§ WHAT YOU SHOULD DO
A faithful copy is required: transcribe each line below exactly, minus the pictures.

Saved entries
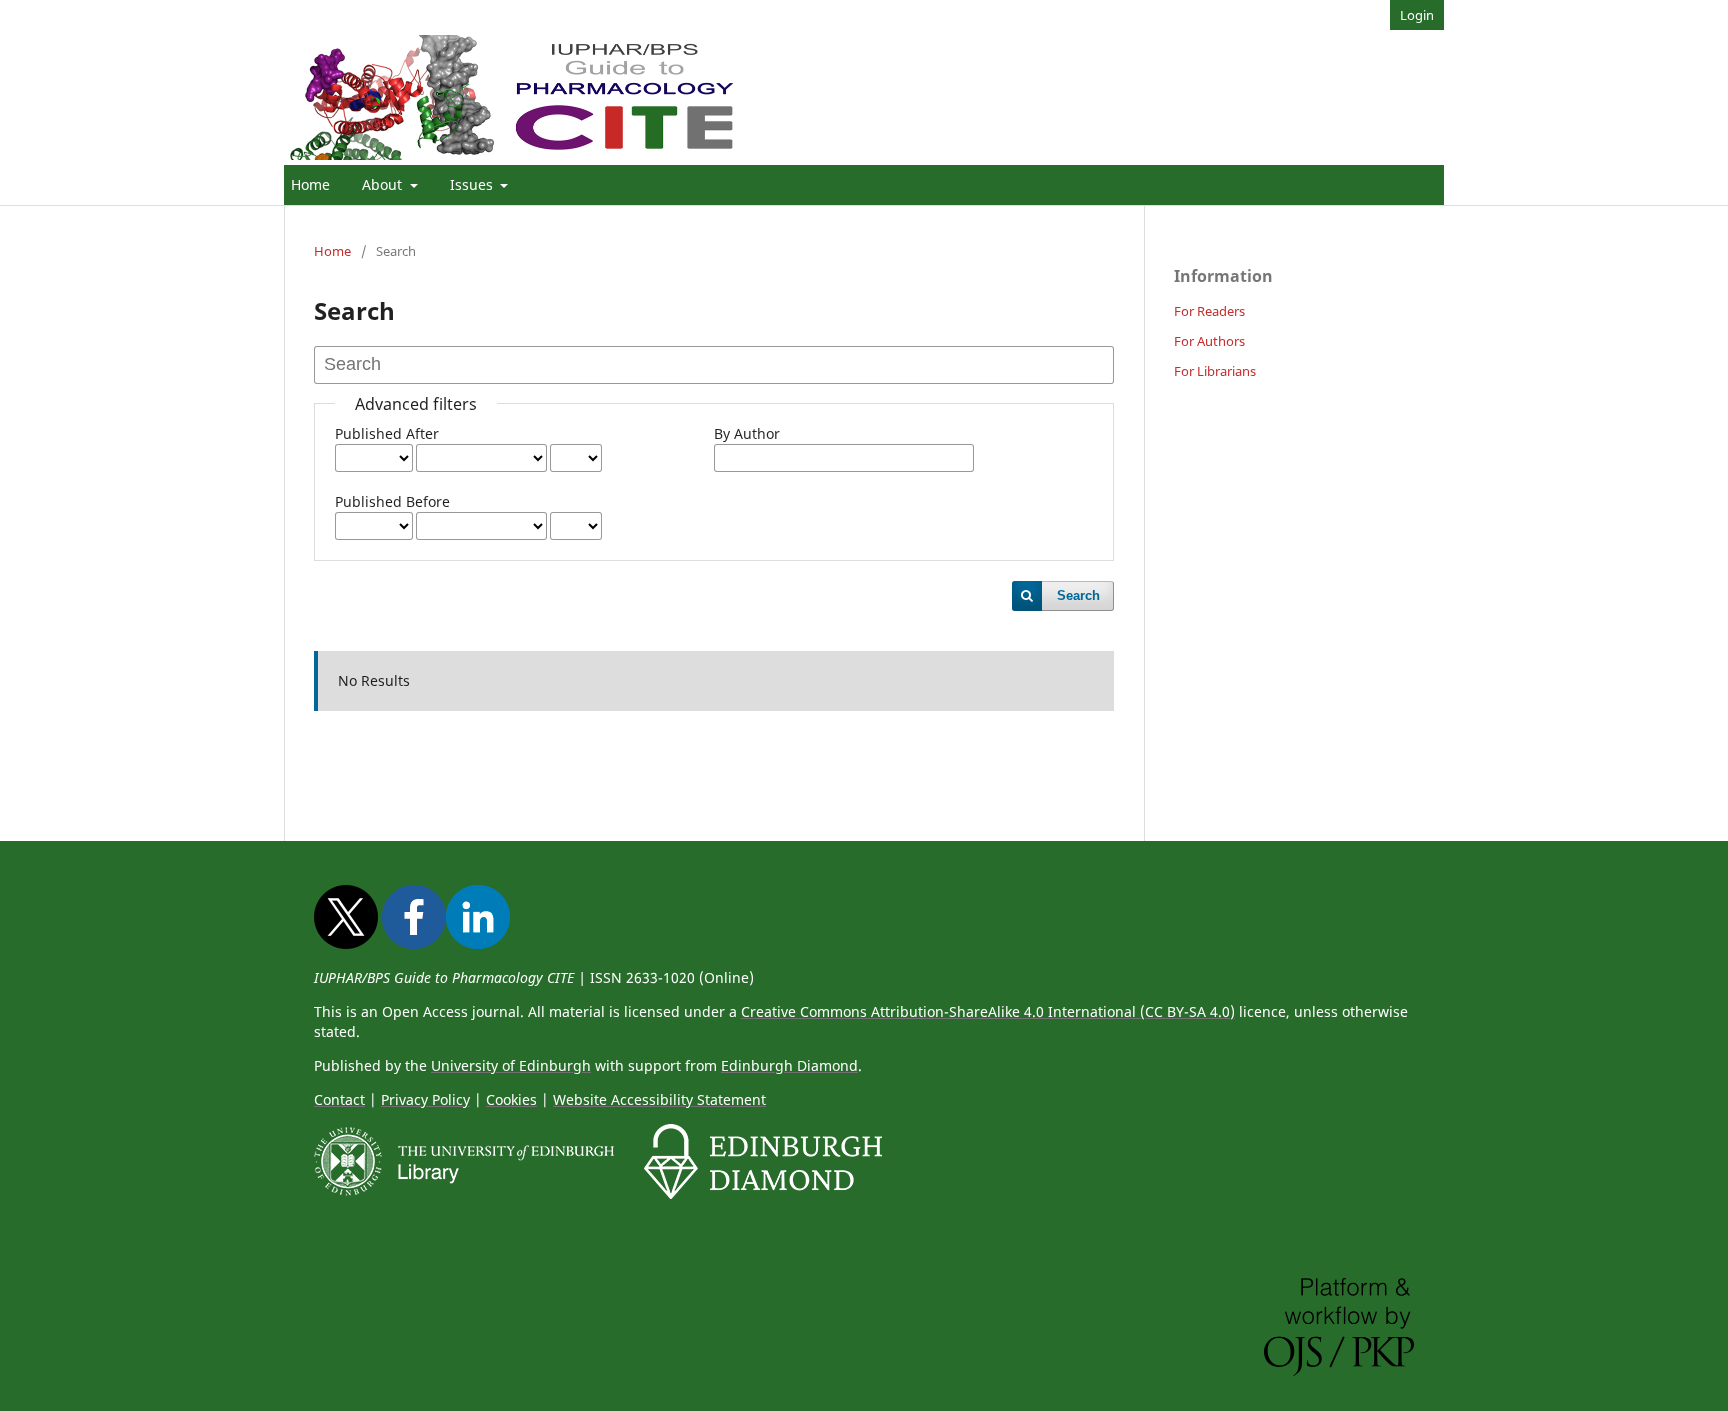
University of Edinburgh (511, 1065)
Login (1417, 15)
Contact (339, 1099)
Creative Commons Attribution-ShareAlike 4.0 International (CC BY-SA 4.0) (988, 1011)
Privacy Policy (425, 1099)
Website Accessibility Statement (659, 1099)
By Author (747, 433)
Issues (473, 184)
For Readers (1209, 311)
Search (1078, 595)
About (384, 184)
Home (310, 184)
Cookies (511, 1099)
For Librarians (1215, 371)
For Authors (1209, 341)
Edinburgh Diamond (789, 1065)
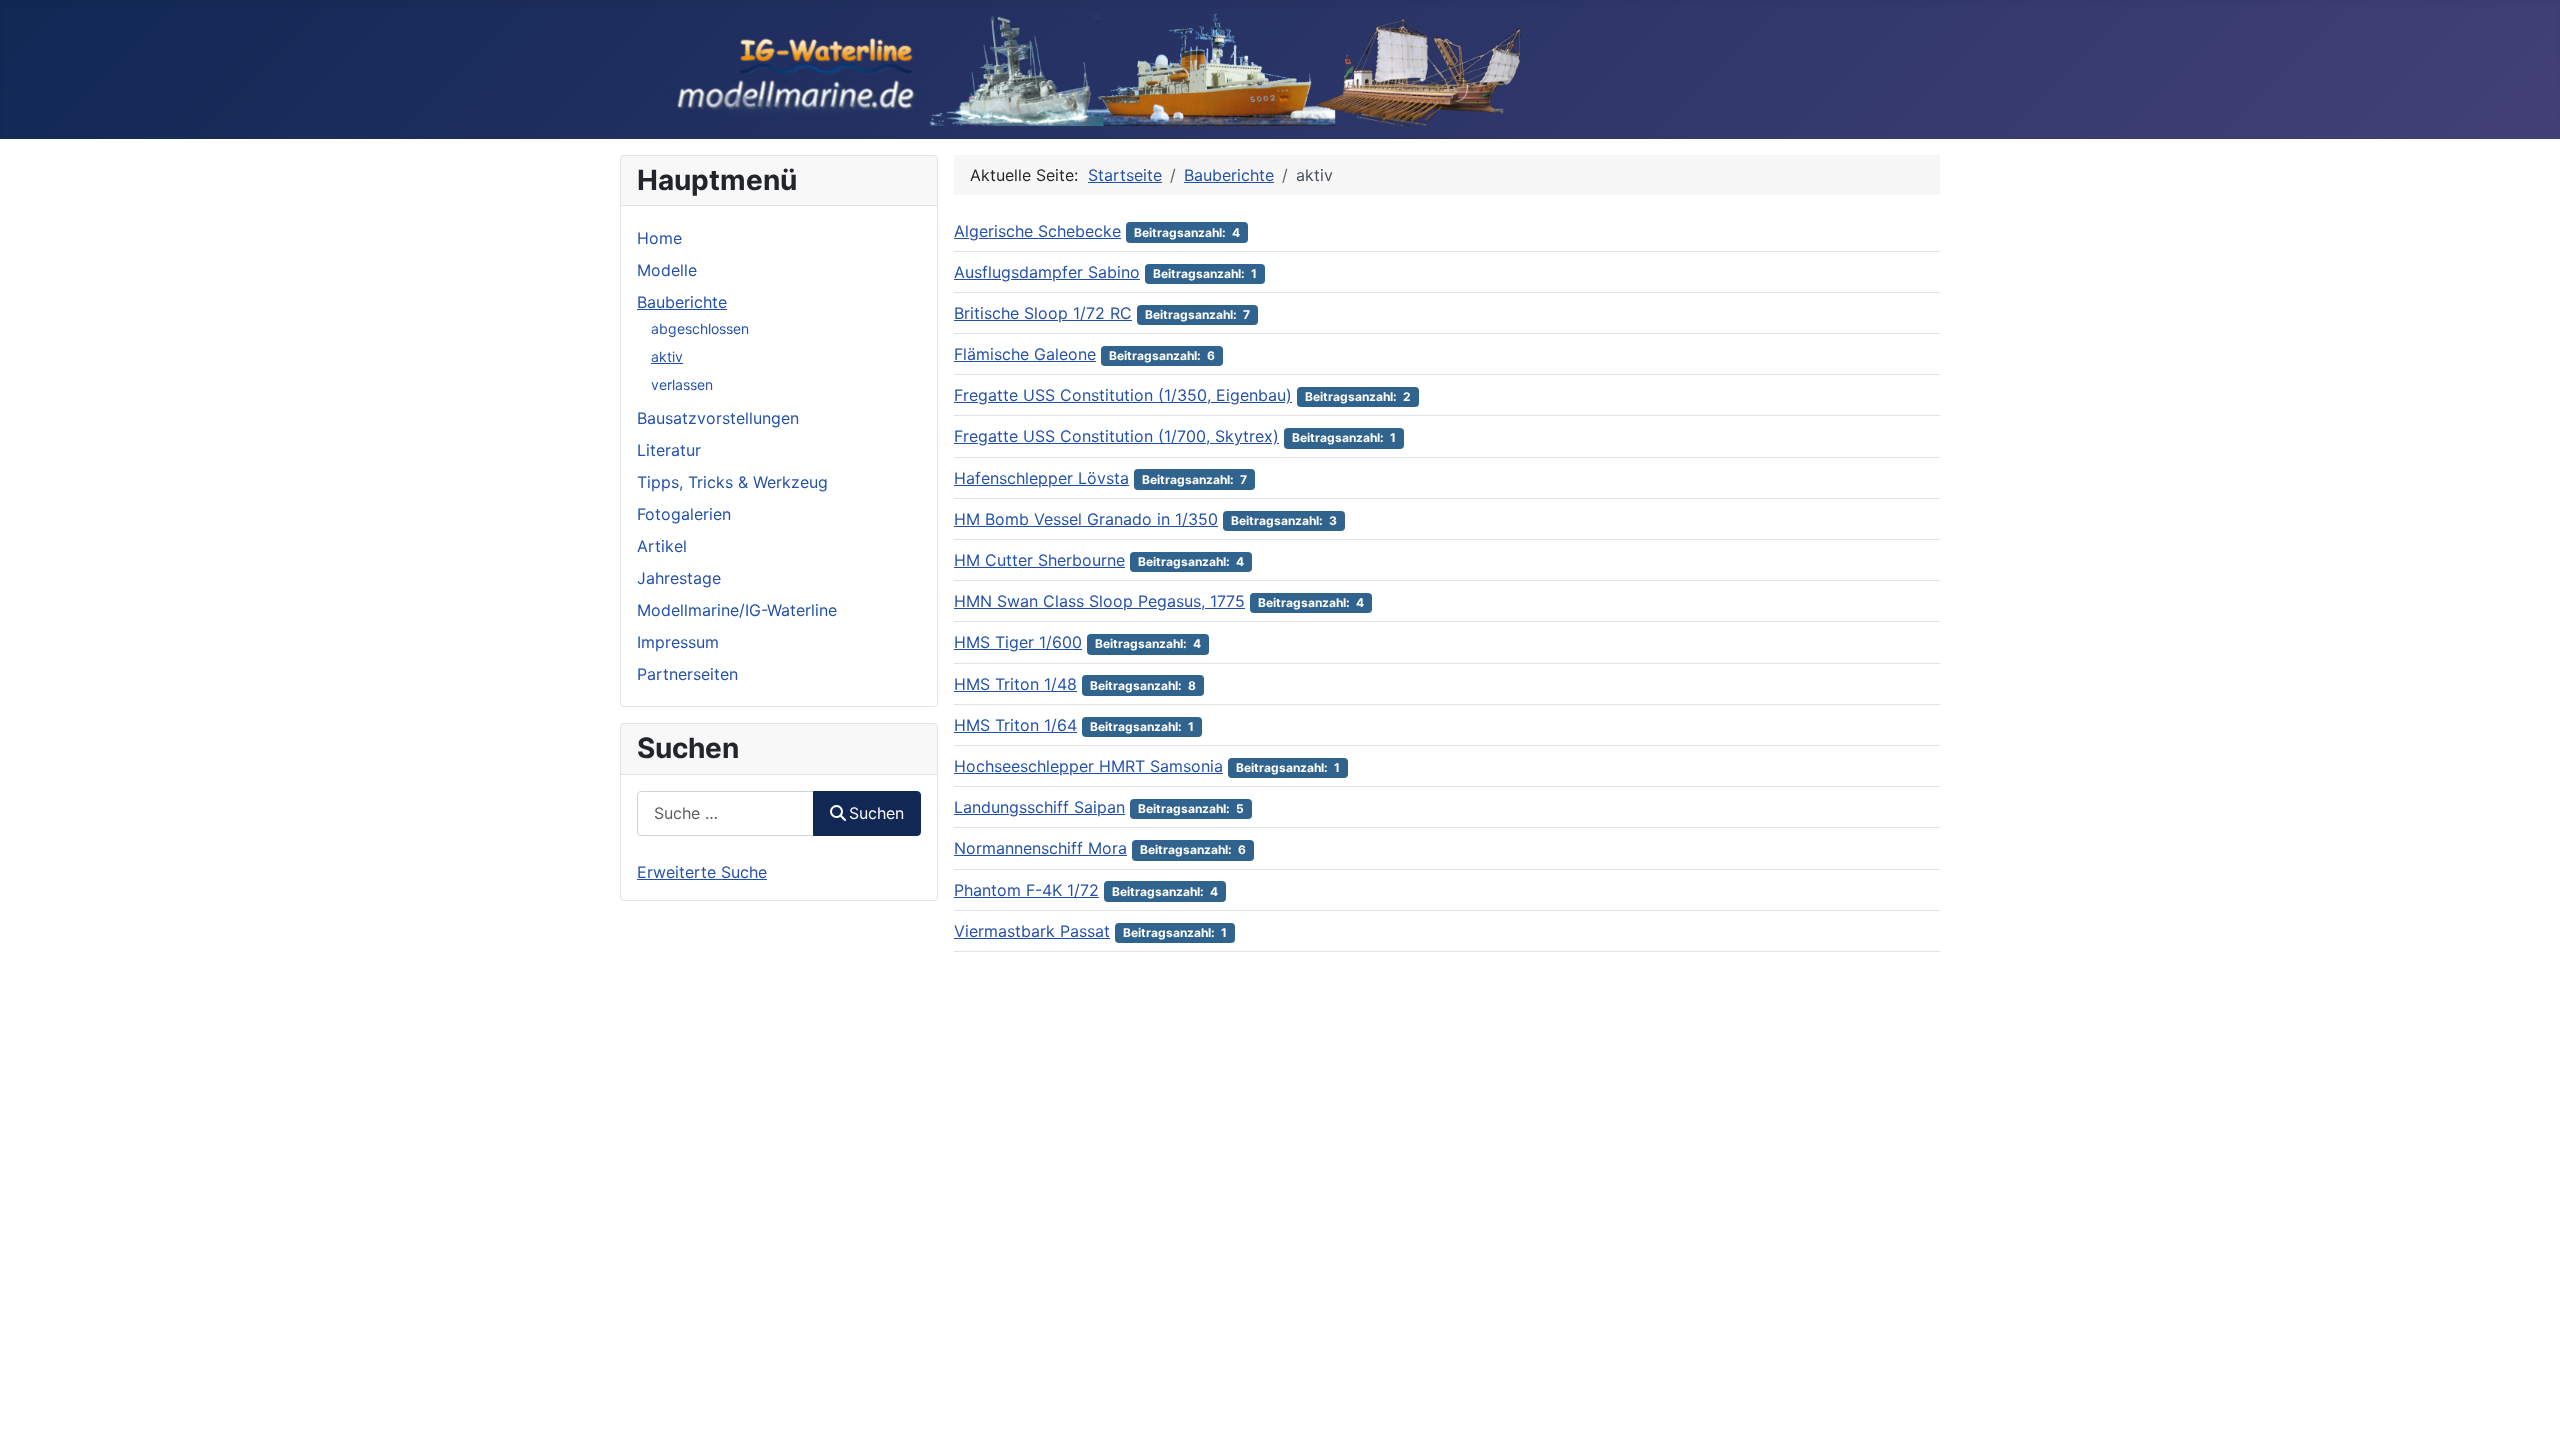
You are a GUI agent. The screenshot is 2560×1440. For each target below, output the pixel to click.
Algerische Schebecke (1037, 231)
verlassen (682, 384)
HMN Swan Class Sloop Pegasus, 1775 (1099, 601)
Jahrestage (679, 578)
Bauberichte (682, 302)
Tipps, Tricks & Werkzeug (732, 482)
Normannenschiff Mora (1040, 848)
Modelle (667, 270)
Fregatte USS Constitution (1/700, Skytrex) (1116, 436)
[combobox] (725, 813)
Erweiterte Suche (702, 872)
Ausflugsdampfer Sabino (1047, 272)
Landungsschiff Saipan (1039, 807)
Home (659, 238)
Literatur (669, 450)
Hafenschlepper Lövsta (1041, 478)
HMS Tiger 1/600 (1018, 642)
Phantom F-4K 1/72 (1026, 890)
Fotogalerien (684, 514)
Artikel (662, 546)
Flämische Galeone (1025, 354)
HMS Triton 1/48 (1015, 684)
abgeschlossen (700, 328)
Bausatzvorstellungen (718, 418)
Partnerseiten (687, 674)
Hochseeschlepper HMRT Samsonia (1088, 766)
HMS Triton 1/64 (1015, 725)
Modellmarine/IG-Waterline (737, 610)
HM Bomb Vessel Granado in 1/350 (1086, 519)
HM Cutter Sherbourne (1039, 560)
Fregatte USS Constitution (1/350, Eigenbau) (1123, 395)
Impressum (678, 642)
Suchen (876, 813)
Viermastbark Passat (1032, 931)
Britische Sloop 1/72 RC (1043, 313)
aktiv (667, 356)
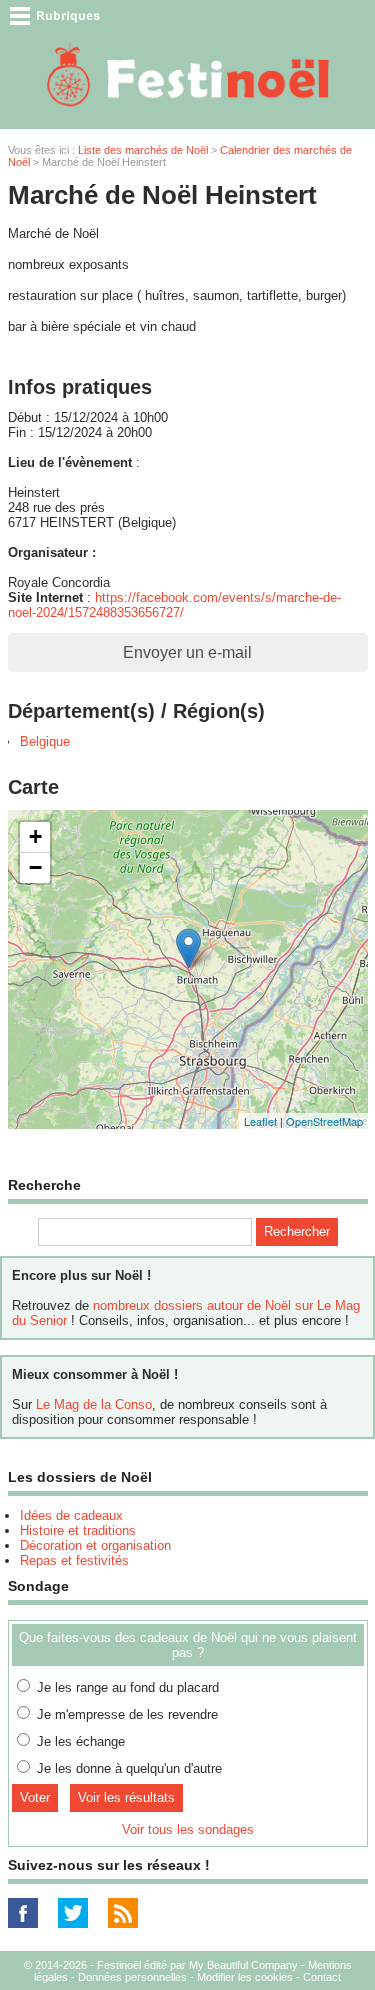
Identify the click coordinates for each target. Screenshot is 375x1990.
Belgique (45, 741)
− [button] (35, 867)
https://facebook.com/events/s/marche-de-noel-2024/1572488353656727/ (174, 605)
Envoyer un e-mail (187, 652)
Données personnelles (132, 1977)
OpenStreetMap (324, 1121)
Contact (322, 1977)
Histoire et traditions (78, 1530)
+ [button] (35, 836)
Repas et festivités (74, 1560)
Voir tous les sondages (188, 1829)
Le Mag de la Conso (94, 1404)
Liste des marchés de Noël (143, 150)
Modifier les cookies (245, 1977)
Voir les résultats (126, 1797)
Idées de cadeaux (71, 1515)
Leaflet (260, 1121)
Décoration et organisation (95, 1545)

§ EXERCISE RESPONSE
University of Edinburgh (511, 1065)
Login (1417, 15)
Contact (339, 1099)
Creative Commons Attribution-ShareAlike 4.0 International (CC BY-SA 4.0) (988, 1011)
Privacy Policy (425, 1099)
Website Accessibility Statement (659, 1099)
By Author (747, 433)
Issues (473, 184)
For Readers (1209, 311)
Search (1078, 595)
About (384, 184)
Home (310, 184)
Cookies (511, 1099)
For Librarians (1215, 371)
For Authors (1209, 341)
Edinburgh Diamond (789, 1065)
You are a GUI agent. The screenshot is 2560×1440. For each target below, output the pixel to click.
Algerische Schebecke (1037, 231)
verlassen (682, 384)
HMN Swan Class Sloop Pegasus, 1775 (1099, 601)
Jahrestage (679, 578)
Bauberichte (682, 302)
Tipps, Tricks & Werkzeug (732, 482)
Normannenschiff Mora (1040, 848)
Modelle (667, 270)
Fregatte USS Constitution (1/700, Skytrex) (1116, 436)
[combobox] (725, 813)
Erweiterte Suche (702, 872)
Ausflugsdampfer Sabino (1047, 272)
Landungsschiff Saipan (1039, 807)
Home (659, 238)
Literatur (669, 450)
Hafenschlepper Lövsta (1041, 478)
HMS Tiger 1/600 (1018, 642)
Phantom F-4K 1/72 (1026, 890)
Fotogalerien (684, 514)
Artikel (662, 546)
Flämische Galeone (1025, 354)
HMS Triton 1/48 (1015, 684)
abgeschlossen (700, 328)
Bausatzvorstellungen (718, 418)
Partnerseiten (687, 674)
Hochseeschlepper HMRT Samsonia (1088, 766)
HMS Triton 1/64 (1015, 725)
Modellmarine/IG-Waterline (737, 610)
HM Bomb Vessel Granado in 1/350 (1086, 519)
HM Cutter Sherbourne (1039, 560)
Fregatte USS Constitution (1/350, Eigenbau) (1123, 395)
Impressum (678, 642)
Suchen (876, 813)
Viermastbark Passat (1032, 931)
Britische Sloop 1/72 RC (1043, 313)
aktiv (667, 356)
Identify the click coordinates for each target. Screenshot is 375x1990.
Belgique (45, 741)
− [button] (35, 867)
https://facebook.com/events/s/marche-de-noel-2024/1572488353656727/ (174, 605)
Envoyer un e-mail (187, 652)
Données personnelles (132, 1977)
OpenStreetMap (324, 1121)
Contact (322, 1977)
Histoire et traditions (78, 1530)
+ [button] (35, 836)
Repas et festivités (74, 1560)
Voir tous les sondages (188, 1829)
Le Mag de la Conso (94, 1404)
Liste des marchés de Noël (143, 150)
Modifier les cookies (245, 1977)
Voir les résultats (126, 1797)
Idées de cadeaux (71, 1515)
Leaflet (260, 1121)
Décoration et organisation (95, 1545)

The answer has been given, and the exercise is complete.